■ **INSTRUCTIONS TO FOLLOW**:
Lay out every line of the records as a Markdown table with two columns, "Row" for the row number and "Text" for the line itself, and leave out any blank lines.
--
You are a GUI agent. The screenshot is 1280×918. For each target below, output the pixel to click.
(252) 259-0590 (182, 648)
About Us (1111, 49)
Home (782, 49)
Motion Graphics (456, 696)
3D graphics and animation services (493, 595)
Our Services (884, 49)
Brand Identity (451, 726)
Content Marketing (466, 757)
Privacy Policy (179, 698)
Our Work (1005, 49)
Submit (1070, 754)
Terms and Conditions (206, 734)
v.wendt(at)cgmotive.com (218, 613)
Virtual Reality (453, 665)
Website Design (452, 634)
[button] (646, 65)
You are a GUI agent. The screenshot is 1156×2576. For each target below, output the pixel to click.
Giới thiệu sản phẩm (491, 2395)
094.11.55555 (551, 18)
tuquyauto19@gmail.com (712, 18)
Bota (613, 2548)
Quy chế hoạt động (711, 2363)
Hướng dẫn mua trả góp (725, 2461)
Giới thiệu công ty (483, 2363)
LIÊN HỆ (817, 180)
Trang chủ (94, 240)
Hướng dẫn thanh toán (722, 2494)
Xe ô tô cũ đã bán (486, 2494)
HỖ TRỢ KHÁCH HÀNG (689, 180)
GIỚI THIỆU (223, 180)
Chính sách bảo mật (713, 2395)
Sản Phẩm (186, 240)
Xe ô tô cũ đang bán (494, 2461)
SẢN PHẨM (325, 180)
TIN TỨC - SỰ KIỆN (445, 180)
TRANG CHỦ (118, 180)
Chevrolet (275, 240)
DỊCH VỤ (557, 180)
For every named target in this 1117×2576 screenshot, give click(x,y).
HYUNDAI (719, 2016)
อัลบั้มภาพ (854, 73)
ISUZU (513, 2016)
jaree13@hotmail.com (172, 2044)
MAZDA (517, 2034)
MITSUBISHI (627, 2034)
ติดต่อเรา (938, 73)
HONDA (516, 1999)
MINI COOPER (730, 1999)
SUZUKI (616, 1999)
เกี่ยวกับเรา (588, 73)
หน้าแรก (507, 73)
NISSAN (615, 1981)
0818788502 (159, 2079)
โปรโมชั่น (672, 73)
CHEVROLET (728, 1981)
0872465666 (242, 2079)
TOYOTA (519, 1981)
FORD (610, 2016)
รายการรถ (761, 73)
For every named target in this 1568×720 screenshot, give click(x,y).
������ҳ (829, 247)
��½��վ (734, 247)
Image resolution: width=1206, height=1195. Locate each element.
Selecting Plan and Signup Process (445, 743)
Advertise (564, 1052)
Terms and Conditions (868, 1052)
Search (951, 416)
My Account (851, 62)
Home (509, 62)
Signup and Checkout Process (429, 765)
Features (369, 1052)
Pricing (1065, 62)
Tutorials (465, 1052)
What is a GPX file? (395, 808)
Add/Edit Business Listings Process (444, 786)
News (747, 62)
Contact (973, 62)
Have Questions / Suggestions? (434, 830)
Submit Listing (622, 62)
--
■ **WRITTEN ANSWER**:
| Row | Text |
|---|---|
| 1 | You are a GUI agent. The screenshot is 1280×918. For each target below, output the pixel to click. |
| 2 | (252) 259-0590 (182, 648) |
| 3 | About Us (1111, 49) |
| 4 | Home (782, 49) |
| 5 | Motion Graphics (456, 696) |
| 6 | 3D graphics and animation services (493, 595) |
| 7 | Our Services (884, 49) |
| 8 | Brand Identity (451, 726) |
| 9 | Content Marketing (466, 757) |
| 10 | Privacy Policy (179, 698) |
| 11 | Our Work (1005, 49) |
| 12 | Submit (1070, 754) |
| 13 | Terms and Conditions (206, 734) |
| 14 | v.wendt(at)cgmotive.com (218, 613) |
| 15 | Virtual Reality (453, 665) |
| 16 | Website Design (452, 634) |
| 17 | [button] (646, 65) |
| 18 | You are a GUI agent. The screenshot is 1156×2576. For each target below, output the pixel to click. |
| 19 | Giới thiệu sản phẩm (491, 2395) |
| 20 | 094.11.55555 (551, 18) |
| 21 | tuquyauto19@gmail.com (712, 18) |
| 22 | Bota (613, 2548) |
| 23 | Quy chế hoạt động (711, 2363) |
| 24 | Hướng dẫn mua trả góp (725, 2461) |
| 25 | Giới thiệu công ty (483, 2363) |
| 26 | LIÊN HỆ (817, 180) |
| 27 | Trang chủ (94, 240) |
| 28 | Hướng dẫn thanh toán (722, 2494) |
| 29 | Xe ô tô cũ đã bán (486, 2494) |
| 30 | HỖ TRỢ KHÁCH HÀNG (689, 180) |
| 31 | GIỚI THIỆU (223, 180) |
| 32 | Chính sách bảo mật (713, 2395) |
| 33 | Sản Phẩm (186, 240) |
| 34 | Xe ô tô cũ đang bán (494, 2461) |
| 35 | SẢN PHẨM (325, 180) |
| 36 | TIN TỨC - SỰ KIỆN (445, 180) |
| 37 | TRANG CHỦ (118, 180) |
| 38 | Chevrolet (275, 240) |
| 39 | DỊCH VỤ (557, 180) |
| 40 | For every named target in this 1117×2576 screenshot, give click(x,y). |
| 41 | HYUNDAI (719, 2016) |
| 42 | อัลบั้มภาพ (854, 73) |
| 43 | ISUZU (513, 2016) |
| 44 | jaree13@hotmail.com (172, 2044) |
| 45 | MAZDA (517, 2034) |
| 46 | MITSUBISHI (627, 2034) |
| 47 | ติดต่อเรา (938, 73) |
| 48 | HONDA (516, 1999) |
| 49 | MINI COOPER (730, 1999) |
| 50 | SUZUKI (616, 1999) |
| 51 | เกี่ยวกับเรา (588, 73) |
| 52 | หน้าแรก (507, 73) |
| 53 | NISSAN (615, 1981) |
| 54 | 0818788502 (159, 2079) |
| 55 | โปรโมชั่น (672, 73) |
| 56 | CHEVROLET (728, 1981) |
| 57 | 0872465666 (242, 2079) |
| 58 | TOYOTA (519, 1981) |
| 59 | FORD (610, 2016) |
| 60 | รายการรถ (761, 73) |
| 61 | For every named target in this 1568×720 screenshot, give click(x,y). |
| 62 | ������ҳ (829, 247) |
| 63 | ��½��վ (734, 247) |
| 64 | Image resolution: width=1206, height=1195. Locate each element. |
| 65 | Selecting Plan and Signup Process (445, 743) |
| 66 | Advertise (564, 1052) |
| 67 | Terms and Conditions (868, 1052) |
| 68 | Search (951, 416) |
| 69 | My Account (851, 62) |
| 70 | Home (509, 62) |
| 71 | Signup and Checkout Process (429, 765) |
| 72 | Features (369, 1052) |
| 73 | Pricing (1065, 62) |
| 74 | Tutorials (465, 1052) |
| 75 | What is a GPX file? (395, 808) |
| 76 | Add/Edit Business Listings Process (444, 786) |
| 77 | News (747, 62) |
| 78 | Contact (973, 62) |
| 79 | Have Questions / Suggestions? (434, 830) |
| 80 | Submit Listing (622, 62) |